Eddy et Nathan se consultèrent par gestes.

«Parce que,» expliqua finalement Eddy, «les enfants ont encore besoin de leurs parents, entre autres choses comme exemples de vie, donc nous réclamons que votre vie soit gérée en conséquence!»

— Mais qui donnera la définition de modeste?

— Voilà justement quelque chose qui fera l’objet du troisième point!

Andouille hochait la tête.

— De plus, modeste se conformerait au point quatre.

Andouille s’esclaffa!

— J’ai l’impression de peaufiner les commandements de l’Église!

Eddy et Nathan ne comprenaient pas du tout la blague de leur père, et ils se jetèrent un coup d’œil qui disait, Mais, il vaporise de la cafetière! Andouille se rappela alors combien l’école avait changé.

— Quand nous fréquentions l’école, les cours de religion touchaient non seulement l’étude des commandements de Dieu, mais aussi les sept commandements de l’Église, qui se résumaient in fine à celui-ci, N’oubliez pas de donner à la quête!

Nathan ne se sentait pas très éclairé.

– Deux questions. D’abord, explique cette histoire de commandements de Dieu, et, ensuite, que veux-tu dire par quête?

Emilia rassura ses fils.

— Ne vous inquiétez, dans mon école les commandements religieux avaient disparu depuis un bout!

Nathan n’avait pas terminé ses suggestions.

— Point 6, Nous permettons à nos parents d’utiliser l’Internet pour communiquer avec leurs amis, le soir, mais pas plus qu’une heure par jour!

— Mais ce principe devrait s’appliquer également à vous! Qui veut que nous passions plus de temps ensemble?

— À discuter sous les points Trois et Quatre!

Eddy avait aussi une suggestion.

— Article 7, Nous les enfants, continuerons à fréquenter nos amis pendant la journée et à les inviter à partager un bon repas à la maison de temps à autre!

Andouille parla sérieusement cette fois-ci.

— Si nous remplaçons les sorties par des visites d’amis, et des communications en ligne, nous ne gagnerons pas grand-chose. De toute façon, les amis à la maison sont proscrits tant que durera la pandémie, vous l’oubliez, je crois!

Nathan se concentra.

– Papa a raison.

Il ne comprit pas que ses parents s’esclaffent, et il continua.

— Point 8, l’essentiel de la vie doit demeurer la vie de la famille, et les particularités par âge doivent s’y adapter, pas le contraire. C’est ce que tu as soutenu dans ta longue diatribe, n’est-ce pas, Eddy?

Eddy ne put que faire signe que oui.

Andouille et Emilia se regardèrent, et Emilia parla.

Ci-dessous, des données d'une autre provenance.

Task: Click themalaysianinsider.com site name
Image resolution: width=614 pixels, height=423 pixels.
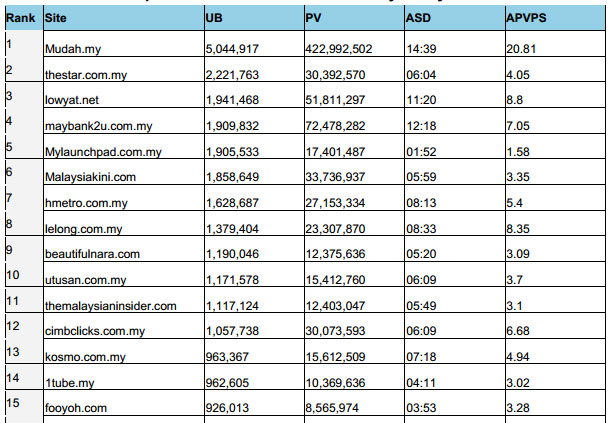Action: (x=110, y=306)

— Ce dernier point contient tous les autres. Mais nous les gardons tous, pour qu’ils nous guident dans nos discussions et nos décisions. Je pense qu’il est nocif de dresser un tas de règlements pointilleux sur les détails. Nous voulons vivre comme une famille, pas comme un syndicat.

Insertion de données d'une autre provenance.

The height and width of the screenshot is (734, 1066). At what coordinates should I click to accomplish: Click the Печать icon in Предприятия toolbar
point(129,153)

Les quatre, sans parler, se serrèrent dans les bras des uns et des autres.

«Nathan,» déclara Andouille, «nous pouvons te faire confiance pour rédiger tout cela au propre?»

Nathan ne demandait pas mieux. Emilia rajouta quelque chose.

— Point, premièrement, article, nous ne sommes visiblement pas doués pour la classification. Nathan, rédige-nous s’il vous plaît un texte cohérent!

«Oui, oui,» ajouta Eddy, «et écris en grosse lettre le titre, AMOUR et RESPECT!»

Un cercle bleu et vert illumina toute la pièce en une fraction de seconde et Eddy s’exclama, «C’est un signe, nous gagnerons la bataille!»